Jette-moi cette expression à la poubelle !

L’humain enrichit constamment son vocabulaire des termes qu’il entend, dans un étrange mimétisme verbal. Sans s’apercevoir de l’aspect souvent ridicule et irritant de ces termes employés à tout propos, il les glisse dans la conversation jusqu’à ce qu’à la longue, cela finisse par devenir une manie ou un tic de langage. Certains de ces termes se sont définitivement (et stupidement) substitués à d’autres, c’est le cas par exemple du mot souci qui a remplacé problème. Une aberration linguistique étant donné que les deux mots n’ont pas  le même sens. Un problème est une difficulté, un souci est une inquiétude.
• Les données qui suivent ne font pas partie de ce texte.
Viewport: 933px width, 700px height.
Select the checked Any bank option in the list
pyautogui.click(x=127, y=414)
Un problème n’entraine pas forcément un souci, inversement on peut avoir des soucis sans qu’il y ait pour autant de problème.
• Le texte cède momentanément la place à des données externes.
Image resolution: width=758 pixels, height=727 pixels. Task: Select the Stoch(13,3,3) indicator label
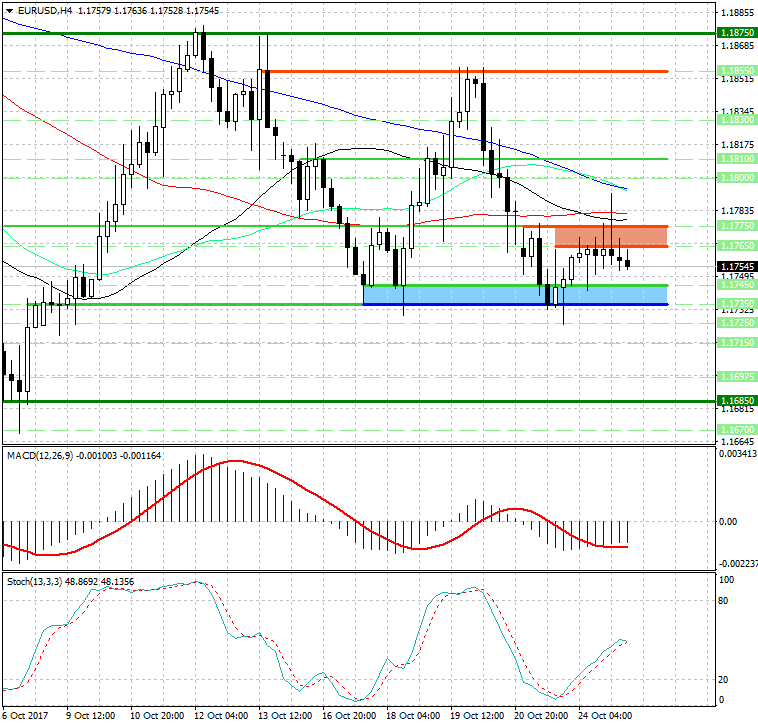point(39,580)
Précisons au passage que nombre d’expressions de nos pères et grands-pères sont aussi saugrenues, exemple « comme une trainée de poudre », « à couper le souffle », « mettre son grain de sel », « fumer la moquette », « mettre les points sur les i », « prendre son pied », « du beurre dans les épinards », « se prendre un savon », « tomber dans les pommes », « ne pas faire long feu », « bourrer le mou », etc, ainsi que toutes celles qui se réfèrent aux animaux (anguille sous roche, puce à l’oreille, coq à l’âne, dindon de la farce, langue au chat, queue de poisson…)
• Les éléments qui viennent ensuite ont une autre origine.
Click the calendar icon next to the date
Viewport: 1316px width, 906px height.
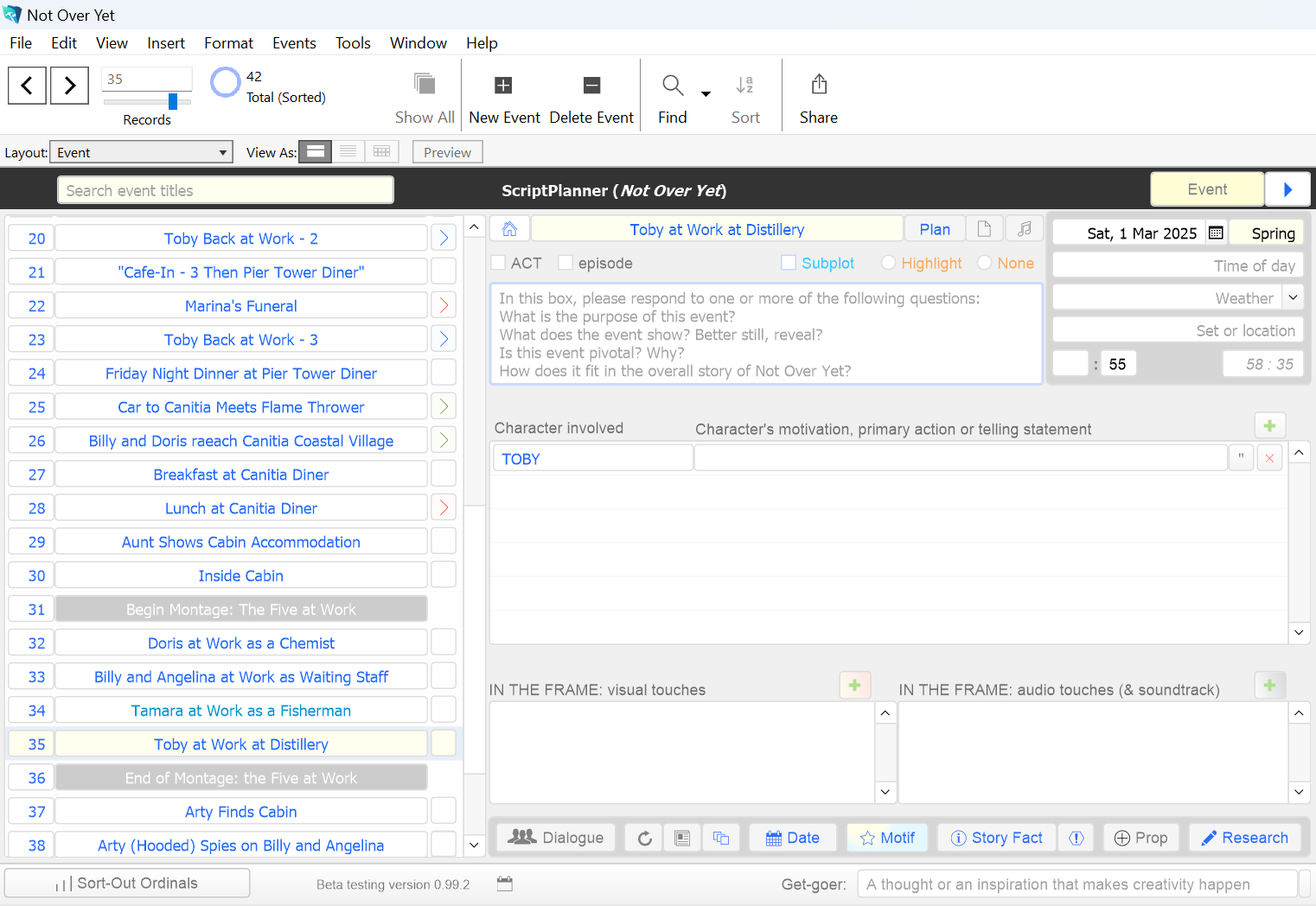click(1215, 233)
Regroupons les termes les plus importuns dans une sorte de lexique présentant un à un ceux qui sont atteints de ces tics linguistiques qui souvent se cumulent. Le genre masculin est utilisé par commodité, bien que les deux sexes soient aussi affectés l’un que l’autre. Impossible d’être exhaustif dans cette liste d’expressions bonnes pour la poubelle.

L’actiste : Il ne lance pas une démarche, il n'organise pas, il acte. C'est un grand actiste.

L’alabasiste : Il a décidé de convertir l’expression à l’origine, jugeant plus opportun de préciser "à la base".

L’attendiste : Il termine souvent ses phrases par "attends" pour de multiples raisons qui vont du désaccord au manque d’arguments.

L’aujourdaujourduiste : Il tient à préciser qu’il parle du jour présent par un "au jour" qu’il ajoute à aujourd’hui, ce mot étant déjà un pléonasme, hui signifiant ce jour. S’il ajoute un autre au jour à au jour d’aujourd’hui, ça donne : "au jour du jour d’aujourd’hui", ce qui, étymologiquement signifie "au jour du jour d’au jour de ce jour". Plus fort que Raymond Devos.

L’aufinaliste : Il remplace le terme finalement par "au final", de la même manière qu’on le ferait pour totalement par "au total", machinalement par "au machinal", fatalement par "au fatal", principalement par" au principal" etc.

Le bémoliste : pour lui, plus de défauts ni d’inconvénients, que des "bémols". Plus fort que Mozart et Beethoven réunis.

Le bonnecontinuationiste : Friand des expressions du type "bon appétit", "bonne fin de journée", "bon film"… pour lui, la continuation des événements n’échappe pas à la règle par les "bonne continuation" dont il use et abuse. Formule fréquemment employée par les serveurs au restaurant.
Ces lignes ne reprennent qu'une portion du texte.